>>>

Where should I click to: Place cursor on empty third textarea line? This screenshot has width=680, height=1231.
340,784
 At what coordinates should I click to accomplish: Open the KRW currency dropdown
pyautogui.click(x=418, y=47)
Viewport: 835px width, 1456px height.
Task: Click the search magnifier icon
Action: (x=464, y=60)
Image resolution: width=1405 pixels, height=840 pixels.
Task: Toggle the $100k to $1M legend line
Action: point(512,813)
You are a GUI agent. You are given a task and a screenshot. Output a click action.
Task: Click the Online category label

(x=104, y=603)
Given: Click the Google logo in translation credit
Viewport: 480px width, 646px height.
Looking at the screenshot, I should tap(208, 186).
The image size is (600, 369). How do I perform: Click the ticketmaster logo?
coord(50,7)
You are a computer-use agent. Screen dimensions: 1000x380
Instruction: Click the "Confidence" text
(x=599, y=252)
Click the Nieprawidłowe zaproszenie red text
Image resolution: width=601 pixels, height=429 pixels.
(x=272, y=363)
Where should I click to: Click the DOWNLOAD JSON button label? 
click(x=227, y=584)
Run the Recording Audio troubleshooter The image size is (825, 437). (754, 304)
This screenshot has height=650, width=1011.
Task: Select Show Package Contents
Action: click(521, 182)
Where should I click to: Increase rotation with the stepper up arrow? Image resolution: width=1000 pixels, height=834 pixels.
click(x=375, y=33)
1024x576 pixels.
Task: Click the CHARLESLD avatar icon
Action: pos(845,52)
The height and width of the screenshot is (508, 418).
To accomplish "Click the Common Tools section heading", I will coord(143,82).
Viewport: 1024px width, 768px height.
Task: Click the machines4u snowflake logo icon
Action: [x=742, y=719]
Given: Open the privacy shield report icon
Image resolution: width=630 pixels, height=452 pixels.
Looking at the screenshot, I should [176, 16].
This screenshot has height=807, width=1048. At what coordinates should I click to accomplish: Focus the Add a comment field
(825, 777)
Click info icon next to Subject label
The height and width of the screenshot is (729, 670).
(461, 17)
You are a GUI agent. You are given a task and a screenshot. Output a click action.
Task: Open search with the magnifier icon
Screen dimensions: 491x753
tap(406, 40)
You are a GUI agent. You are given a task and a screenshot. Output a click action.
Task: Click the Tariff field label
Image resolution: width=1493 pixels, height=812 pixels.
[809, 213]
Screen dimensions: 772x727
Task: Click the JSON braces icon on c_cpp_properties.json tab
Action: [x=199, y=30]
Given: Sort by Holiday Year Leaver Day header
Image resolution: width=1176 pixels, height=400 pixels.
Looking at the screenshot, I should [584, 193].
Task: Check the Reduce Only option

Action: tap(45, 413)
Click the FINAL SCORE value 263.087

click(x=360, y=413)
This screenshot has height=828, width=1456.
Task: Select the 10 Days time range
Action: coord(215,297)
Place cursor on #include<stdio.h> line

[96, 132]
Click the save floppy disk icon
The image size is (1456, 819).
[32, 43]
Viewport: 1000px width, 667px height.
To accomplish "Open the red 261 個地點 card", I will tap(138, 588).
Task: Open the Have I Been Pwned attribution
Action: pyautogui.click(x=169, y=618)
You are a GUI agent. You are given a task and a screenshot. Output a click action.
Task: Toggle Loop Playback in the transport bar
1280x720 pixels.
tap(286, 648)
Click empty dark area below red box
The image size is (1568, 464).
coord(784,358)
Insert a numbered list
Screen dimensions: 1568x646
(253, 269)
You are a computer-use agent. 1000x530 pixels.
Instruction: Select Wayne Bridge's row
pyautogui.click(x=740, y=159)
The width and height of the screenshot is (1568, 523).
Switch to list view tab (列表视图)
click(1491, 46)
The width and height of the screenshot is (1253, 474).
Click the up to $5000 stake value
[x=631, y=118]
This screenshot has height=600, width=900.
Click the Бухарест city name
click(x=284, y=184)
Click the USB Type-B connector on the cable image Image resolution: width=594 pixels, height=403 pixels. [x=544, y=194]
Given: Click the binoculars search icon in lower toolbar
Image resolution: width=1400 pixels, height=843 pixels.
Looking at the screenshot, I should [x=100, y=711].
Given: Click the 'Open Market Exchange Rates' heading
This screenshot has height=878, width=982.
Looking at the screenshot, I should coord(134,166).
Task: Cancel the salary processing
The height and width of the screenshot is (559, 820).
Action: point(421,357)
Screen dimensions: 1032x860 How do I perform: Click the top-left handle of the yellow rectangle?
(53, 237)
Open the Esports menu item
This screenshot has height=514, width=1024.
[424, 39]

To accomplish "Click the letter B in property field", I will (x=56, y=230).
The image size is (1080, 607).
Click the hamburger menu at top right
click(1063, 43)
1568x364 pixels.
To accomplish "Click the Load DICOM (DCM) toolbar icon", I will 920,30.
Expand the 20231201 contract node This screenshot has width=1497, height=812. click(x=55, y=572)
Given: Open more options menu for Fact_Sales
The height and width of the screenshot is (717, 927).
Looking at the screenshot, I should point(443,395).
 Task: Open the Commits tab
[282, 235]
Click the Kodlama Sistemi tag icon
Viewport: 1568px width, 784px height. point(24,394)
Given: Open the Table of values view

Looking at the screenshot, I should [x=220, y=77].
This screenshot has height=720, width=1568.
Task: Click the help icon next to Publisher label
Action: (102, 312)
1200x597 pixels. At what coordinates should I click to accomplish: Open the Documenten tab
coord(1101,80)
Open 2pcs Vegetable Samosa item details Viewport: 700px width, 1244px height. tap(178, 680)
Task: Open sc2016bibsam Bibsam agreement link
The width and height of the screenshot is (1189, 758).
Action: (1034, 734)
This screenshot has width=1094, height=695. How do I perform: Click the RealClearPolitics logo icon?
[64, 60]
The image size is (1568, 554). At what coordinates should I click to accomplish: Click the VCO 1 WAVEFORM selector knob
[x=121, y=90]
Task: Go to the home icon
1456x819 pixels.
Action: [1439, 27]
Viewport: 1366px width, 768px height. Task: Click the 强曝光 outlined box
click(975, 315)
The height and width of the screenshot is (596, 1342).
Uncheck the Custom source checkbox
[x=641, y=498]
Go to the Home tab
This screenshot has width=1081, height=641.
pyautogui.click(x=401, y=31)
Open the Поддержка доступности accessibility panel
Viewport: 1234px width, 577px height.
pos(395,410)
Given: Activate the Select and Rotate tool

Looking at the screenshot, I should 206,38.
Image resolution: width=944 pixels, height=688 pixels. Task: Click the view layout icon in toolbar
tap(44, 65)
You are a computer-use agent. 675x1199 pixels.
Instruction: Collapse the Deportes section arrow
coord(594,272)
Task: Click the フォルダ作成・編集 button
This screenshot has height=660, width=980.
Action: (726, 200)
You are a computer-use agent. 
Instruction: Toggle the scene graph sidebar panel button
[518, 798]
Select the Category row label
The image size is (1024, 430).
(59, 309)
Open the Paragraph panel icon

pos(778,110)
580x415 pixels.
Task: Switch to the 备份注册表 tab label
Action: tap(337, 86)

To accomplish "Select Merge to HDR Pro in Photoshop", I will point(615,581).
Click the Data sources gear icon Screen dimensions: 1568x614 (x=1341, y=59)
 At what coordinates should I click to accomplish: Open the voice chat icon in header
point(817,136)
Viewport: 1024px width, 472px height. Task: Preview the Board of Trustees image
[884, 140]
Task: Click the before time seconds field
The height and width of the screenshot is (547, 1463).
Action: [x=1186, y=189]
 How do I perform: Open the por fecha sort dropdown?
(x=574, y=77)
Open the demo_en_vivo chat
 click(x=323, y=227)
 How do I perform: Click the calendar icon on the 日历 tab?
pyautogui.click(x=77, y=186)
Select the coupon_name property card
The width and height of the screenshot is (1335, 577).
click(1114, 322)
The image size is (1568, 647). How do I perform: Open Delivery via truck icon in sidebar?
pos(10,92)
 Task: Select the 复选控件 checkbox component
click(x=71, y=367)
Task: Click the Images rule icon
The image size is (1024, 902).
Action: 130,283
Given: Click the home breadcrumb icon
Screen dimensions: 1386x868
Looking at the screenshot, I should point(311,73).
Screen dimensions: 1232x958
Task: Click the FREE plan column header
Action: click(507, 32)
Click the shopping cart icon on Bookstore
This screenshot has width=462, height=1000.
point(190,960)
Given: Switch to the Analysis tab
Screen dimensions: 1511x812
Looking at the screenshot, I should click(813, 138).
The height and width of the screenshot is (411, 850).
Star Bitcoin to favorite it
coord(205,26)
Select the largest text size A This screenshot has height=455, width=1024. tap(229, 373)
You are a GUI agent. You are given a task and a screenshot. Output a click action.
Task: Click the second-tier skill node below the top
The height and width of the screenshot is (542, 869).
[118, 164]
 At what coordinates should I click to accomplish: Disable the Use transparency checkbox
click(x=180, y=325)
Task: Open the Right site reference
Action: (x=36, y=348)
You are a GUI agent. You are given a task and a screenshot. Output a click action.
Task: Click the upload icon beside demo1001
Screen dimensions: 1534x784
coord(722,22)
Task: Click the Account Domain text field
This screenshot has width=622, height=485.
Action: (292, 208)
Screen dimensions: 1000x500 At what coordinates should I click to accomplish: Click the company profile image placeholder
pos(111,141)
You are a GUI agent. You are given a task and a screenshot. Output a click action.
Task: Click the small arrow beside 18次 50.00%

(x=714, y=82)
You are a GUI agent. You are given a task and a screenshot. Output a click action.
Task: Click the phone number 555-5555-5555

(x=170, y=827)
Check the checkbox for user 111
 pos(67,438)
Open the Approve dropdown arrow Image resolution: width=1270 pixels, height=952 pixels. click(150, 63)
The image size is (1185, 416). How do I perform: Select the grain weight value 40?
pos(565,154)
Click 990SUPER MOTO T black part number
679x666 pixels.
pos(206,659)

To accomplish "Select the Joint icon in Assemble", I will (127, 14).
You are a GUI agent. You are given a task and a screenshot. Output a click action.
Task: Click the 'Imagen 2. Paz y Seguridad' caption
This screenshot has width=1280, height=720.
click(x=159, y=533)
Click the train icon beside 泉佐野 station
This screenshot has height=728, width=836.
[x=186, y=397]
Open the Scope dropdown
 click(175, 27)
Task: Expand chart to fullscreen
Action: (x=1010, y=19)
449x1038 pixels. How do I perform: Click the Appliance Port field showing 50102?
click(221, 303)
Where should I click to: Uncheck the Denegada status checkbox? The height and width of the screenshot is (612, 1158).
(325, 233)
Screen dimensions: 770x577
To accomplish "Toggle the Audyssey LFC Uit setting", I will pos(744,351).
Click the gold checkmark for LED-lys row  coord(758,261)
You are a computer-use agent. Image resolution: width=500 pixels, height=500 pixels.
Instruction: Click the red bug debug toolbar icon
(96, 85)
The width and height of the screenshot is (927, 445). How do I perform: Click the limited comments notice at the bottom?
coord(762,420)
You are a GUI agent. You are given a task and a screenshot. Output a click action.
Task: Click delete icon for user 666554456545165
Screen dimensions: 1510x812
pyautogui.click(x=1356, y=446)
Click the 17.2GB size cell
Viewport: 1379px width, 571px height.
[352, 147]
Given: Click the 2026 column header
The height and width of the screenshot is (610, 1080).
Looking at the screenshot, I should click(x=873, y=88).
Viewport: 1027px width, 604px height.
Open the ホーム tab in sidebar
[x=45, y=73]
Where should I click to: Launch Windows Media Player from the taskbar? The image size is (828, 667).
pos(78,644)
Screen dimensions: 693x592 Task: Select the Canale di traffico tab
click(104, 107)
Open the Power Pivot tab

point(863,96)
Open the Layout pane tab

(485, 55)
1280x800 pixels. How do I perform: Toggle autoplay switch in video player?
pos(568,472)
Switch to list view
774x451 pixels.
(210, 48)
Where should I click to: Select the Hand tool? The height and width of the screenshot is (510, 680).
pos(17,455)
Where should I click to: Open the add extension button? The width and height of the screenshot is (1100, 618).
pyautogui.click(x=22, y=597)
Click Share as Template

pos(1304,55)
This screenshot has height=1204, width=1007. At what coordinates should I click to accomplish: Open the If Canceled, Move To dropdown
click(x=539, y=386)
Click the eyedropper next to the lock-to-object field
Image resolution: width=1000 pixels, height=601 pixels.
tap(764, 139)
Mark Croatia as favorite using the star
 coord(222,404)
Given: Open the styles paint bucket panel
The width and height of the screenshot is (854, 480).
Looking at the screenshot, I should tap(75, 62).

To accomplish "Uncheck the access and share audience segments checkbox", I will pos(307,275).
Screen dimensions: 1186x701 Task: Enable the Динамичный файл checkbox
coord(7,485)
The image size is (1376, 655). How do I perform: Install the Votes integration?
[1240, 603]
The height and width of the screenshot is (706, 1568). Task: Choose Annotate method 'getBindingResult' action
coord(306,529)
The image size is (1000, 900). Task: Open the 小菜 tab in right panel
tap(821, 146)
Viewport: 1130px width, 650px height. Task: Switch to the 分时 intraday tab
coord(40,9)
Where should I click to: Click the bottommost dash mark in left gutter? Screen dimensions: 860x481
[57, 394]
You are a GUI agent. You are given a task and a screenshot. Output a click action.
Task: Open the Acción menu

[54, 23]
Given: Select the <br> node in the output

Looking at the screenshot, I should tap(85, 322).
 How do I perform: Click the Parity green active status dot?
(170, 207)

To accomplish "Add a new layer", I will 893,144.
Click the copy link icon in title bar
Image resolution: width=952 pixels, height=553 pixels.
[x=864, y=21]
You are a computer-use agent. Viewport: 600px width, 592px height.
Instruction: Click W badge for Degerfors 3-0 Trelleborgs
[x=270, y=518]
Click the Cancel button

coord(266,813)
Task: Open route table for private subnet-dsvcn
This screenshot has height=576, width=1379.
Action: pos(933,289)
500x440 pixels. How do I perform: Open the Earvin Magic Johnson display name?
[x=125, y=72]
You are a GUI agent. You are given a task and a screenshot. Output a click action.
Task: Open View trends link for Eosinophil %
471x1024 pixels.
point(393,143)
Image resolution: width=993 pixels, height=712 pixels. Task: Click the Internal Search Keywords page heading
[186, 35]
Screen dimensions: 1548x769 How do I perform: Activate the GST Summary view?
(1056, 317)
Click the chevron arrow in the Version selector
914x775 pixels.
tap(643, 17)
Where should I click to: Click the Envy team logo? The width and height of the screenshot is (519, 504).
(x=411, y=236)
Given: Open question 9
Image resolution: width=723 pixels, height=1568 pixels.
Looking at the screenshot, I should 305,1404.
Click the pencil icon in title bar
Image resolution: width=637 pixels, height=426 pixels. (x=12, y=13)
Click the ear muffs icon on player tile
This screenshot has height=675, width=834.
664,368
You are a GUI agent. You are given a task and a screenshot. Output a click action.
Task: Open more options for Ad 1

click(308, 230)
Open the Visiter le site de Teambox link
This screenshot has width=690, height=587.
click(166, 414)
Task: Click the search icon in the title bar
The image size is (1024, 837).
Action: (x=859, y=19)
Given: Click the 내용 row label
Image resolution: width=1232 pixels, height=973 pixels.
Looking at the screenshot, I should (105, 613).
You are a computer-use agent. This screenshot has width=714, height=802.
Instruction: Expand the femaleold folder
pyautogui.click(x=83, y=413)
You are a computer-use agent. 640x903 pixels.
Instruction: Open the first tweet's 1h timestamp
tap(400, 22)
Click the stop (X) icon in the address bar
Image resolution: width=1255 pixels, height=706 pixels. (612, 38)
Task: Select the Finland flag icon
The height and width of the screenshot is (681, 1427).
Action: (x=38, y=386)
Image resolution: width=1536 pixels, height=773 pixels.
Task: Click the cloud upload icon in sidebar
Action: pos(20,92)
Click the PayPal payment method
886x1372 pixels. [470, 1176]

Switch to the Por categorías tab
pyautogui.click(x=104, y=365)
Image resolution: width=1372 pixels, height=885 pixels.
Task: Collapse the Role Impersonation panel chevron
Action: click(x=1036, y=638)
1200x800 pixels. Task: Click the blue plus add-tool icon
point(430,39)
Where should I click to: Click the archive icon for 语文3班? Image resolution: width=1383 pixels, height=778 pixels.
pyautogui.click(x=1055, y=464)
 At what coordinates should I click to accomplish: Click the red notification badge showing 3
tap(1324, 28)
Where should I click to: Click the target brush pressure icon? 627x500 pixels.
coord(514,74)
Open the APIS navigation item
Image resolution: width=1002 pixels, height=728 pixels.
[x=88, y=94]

<<<

Count how many lines in the entries above hold the word "property". Give that number by itself.

2